Not everyone believes in the marketing pitches, however.
“I’ve sometimes smiled and said if a snake-oil salesman from the 1850s were to come back to life, this would be his job for the 2000s,” said Dr. Larry Bowers, chief science officer for the United States Anti-Doping Agency and a former longtime professor at the University of Minnesota.
Lentini said he believes WADA’s decision to remove deer-antler spray from its banned list of products proves it’s natural and steroid-free. That’s been up for debate since 2009, when then-Rams linebacker David Vobora failed an offseason test for the steroid methyltestosterone. He blamed it on a bottle of deer-antler spray, which tested positive for methyltestosterone, according to court documents in Vobora’s lawsuit against Mitch Ross, owner of Sports With Alternatives To Steroids.
Ross said the bottle, which belonged to one of Vobora’s teammates and was opened by the time Vobora used it, had been tampered with. Ross, however, didn’t fight the lawsuit in court, so Vobora won by default and was awarded $5.4 million.
Lentini argues that since deer-antler spray is all-natural and steroid-free it should be embraced by athletics, particularly the NFL, since it has been known to help players recover from injuries more quickly. Former NFL fullback Heath Evans, safety Roy Williams and head coach Hue Jackson are among those on record saying the product works. The NFL has since put an end to players and coaches endorsing the product.
“The argument that it’s natural, therefore it’s good for you is misguided,” Bowers said. “Lightning, rattlesnake venom and rat poison, strychnine, are all natural products. But I don’t think I would suggest to anyone that they’re good for you.”
Opponents of deer-antler spray also denounce the argument that using the product is as natural as eating a steak or drinking milk, two activities that also ingest IGF-1. Opponents say the “natural” argument loses credibility with a delivery system that’s contrived to bypass the stomach.
Athletes won’t stop looking
This isn’t the first time an animal extract has caused controversy as a performance-enhancing substance by athletes all over the world.
Pig brains reportedly have been used as amino acids to promote growth and recovery.
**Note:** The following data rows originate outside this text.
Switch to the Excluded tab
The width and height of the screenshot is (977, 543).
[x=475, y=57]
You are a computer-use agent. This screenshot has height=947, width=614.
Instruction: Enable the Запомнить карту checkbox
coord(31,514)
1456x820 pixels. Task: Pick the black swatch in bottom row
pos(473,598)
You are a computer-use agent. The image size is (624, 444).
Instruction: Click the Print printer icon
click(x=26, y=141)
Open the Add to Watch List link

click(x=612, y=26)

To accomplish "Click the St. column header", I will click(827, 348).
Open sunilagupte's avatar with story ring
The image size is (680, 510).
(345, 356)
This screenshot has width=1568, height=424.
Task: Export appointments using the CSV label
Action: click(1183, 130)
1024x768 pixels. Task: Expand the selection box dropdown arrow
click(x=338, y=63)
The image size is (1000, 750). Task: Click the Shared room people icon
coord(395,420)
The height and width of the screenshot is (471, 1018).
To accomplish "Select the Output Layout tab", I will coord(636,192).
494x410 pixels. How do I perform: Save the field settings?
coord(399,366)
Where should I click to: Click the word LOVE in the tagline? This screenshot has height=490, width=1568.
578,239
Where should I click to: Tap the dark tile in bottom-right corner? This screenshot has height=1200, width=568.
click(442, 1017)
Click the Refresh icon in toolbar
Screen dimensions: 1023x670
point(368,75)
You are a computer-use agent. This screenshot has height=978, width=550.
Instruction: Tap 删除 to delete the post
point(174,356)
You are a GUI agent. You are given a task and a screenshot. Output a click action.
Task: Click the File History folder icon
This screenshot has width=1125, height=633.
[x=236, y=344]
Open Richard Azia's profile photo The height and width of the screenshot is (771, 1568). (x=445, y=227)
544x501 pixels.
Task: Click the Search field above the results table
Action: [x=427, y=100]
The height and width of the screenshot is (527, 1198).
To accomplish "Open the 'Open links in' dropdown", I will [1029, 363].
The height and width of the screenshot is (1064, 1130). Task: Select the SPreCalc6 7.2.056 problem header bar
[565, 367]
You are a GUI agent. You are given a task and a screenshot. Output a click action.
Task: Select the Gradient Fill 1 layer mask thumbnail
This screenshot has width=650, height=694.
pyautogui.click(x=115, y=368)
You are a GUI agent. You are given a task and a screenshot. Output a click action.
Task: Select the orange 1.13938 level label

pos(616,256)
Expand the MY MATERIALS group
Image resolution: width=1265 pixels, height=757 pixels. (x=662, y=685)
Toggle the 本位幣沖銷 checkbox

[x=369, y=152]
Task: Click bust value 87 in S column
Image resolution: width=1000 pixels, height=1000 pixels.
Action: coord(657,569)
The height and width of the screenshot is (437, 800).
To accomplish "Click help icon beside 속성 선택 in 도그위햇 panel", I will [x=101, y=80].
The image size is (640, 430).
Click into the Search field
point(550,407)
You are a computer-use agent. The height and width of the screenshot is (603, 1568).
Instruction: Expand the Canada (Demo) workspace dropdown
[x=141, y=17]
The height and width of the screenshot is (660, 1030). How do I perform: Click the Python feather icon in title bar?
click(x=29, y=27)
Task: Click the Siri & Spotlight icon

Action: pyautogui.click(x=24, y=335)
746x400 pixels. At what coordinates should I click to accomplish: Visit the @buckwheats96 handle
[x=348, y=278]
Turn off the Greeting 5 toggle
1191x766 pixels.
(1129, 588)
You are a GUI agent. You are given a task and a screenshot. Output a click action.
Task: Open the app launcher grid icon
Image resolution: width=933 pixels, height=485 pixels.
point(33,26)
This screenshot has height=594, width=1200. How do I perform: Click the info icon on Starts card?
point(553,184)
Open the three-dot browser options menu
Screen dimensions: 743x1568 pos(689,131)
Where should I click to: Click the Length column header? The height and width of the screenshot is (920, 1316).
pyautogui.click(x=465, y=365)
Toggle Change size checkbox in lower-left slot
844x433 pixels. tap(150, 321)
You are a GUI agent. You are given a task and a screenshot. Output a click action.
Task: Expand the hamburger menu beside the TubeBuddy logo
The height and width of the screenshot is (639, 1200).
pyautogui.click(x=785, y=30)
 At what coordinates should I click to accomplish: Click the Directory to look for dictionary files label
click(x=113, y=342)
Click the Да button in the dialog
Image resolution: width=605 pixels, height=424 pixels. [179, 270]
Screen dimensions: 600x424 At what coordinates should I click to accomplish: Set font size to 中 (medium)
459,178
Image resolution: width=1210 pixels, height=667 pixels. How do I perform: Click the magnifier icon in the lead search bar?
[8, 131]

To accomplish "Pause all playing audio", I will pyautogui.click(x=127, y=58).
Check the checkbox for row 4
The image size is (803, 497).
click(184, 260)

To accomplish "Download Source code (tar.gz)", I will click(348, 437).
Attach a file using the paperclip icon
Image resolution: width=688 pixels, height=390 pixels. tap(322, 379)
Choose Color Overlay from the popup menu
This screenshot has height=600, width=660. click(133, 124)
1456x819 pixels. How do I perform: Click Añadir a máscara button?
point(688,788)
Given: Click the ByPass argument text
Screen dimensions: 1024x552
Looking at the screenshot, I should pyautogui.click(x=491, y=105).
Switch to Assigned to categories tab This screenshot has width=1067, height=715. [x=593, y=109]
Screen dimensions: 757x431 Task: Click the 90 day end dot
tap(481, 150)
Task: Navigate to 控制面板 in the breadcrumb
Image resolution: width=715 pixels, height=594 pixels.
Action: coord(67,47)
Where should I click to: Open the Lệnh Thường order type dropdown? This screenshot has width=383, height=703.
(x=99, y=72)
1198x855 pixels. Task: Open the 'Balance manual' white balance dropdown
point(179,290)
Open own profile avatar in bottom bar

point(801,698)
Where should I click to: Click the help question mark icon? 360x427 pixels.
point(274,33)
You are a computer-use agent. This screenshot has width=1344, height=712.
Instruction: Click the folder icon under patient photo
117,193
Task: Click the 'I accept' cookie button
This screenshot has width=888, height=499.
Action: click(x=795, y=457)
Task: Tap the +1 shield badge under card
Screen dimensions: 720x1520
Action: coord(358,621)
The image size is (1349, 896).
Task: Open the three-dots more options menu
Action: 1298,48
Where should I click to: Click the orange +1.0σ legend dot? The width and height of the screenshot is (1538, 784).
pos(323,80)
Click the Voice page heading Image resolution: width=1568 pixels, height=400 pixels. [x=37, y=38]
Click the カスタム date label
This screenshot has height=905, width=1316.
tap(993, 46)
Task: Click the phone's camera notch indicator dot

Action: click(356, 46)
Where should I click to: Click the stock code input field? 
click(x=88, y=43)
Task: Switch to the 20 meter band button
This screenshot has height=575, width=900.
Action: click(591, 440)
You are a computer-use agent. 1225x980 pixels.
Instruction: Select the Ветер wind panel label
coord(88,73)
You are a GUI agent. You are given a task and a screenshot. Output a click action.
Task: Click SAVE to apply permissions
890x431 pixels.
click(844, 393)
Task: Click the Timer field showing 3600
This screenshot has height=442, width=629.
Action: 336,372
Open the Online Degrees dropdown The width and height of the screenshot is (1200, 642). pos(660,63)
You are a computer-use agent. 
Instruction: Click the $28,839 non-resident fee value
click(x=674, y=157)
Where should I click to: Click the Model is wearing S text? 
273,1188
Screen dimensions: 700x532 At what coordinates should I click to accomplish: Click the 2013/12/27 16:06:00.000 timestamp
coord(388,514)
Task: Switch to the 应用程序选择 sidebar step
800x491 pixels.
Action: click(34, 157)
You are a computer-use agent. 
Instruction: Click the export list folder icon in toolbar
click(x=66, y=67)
Calf blood has been used as a growth hormone that reportedly increases an athlete’s oxygen levels and stamina. And in the early 1990s, the trainer for two record-setting female Chinese distance runners attributed his athletes’ success to the testosterone-boosting ingredient found in the fungus on the Chinese caterpillars they were eating in their soup.
Lentini claims “probably 40 percent” of NFL and MLB players use deer-antler spray.
“And we’d probably get 70 percent if the NFL did like the PGA Tour and said it was OK to use,” Lentini said. “I’m not going to name names or throw anybody under the bus. We have to abide by HIPPAA laws. But we have doctors who work for Nutronics Labs and they talk to our clients.”
Although the percentage of athletes who use deer-antler spray or HGH is unknown, no one disputes the fact that they are being used.
“I’m not naive, so I know it’s out there,” Vikings defensive end Jared Allen said. “I’m all for our steroid testing and [HGH testing] because I’m a guy who barely even takes protein shakes.”
Like a lot of NFL players, Allen is concerned about there being a “fair and equal” process that catches cheaters but doesn’t subject players to being “stuck with a needle” an inordinate number of times a year.
“Obviously, we have to get this worked out and, eventually, there’s no doubt [blood testing] is going to happen,” Allen said. “I would just hope that guys will take the mentality that you don’t need this. You can get a lot of places in this league on hard work and effort. For me, steroids or HGH is a lazy man’s way out. If you have to put that crap in your body, maybe you weren’t good enough to be here in the first place.”
Not every athlete believes that, which is why deer antlers have taken their place alongside the likes of pig brains, calf blood and caterpillar fungus.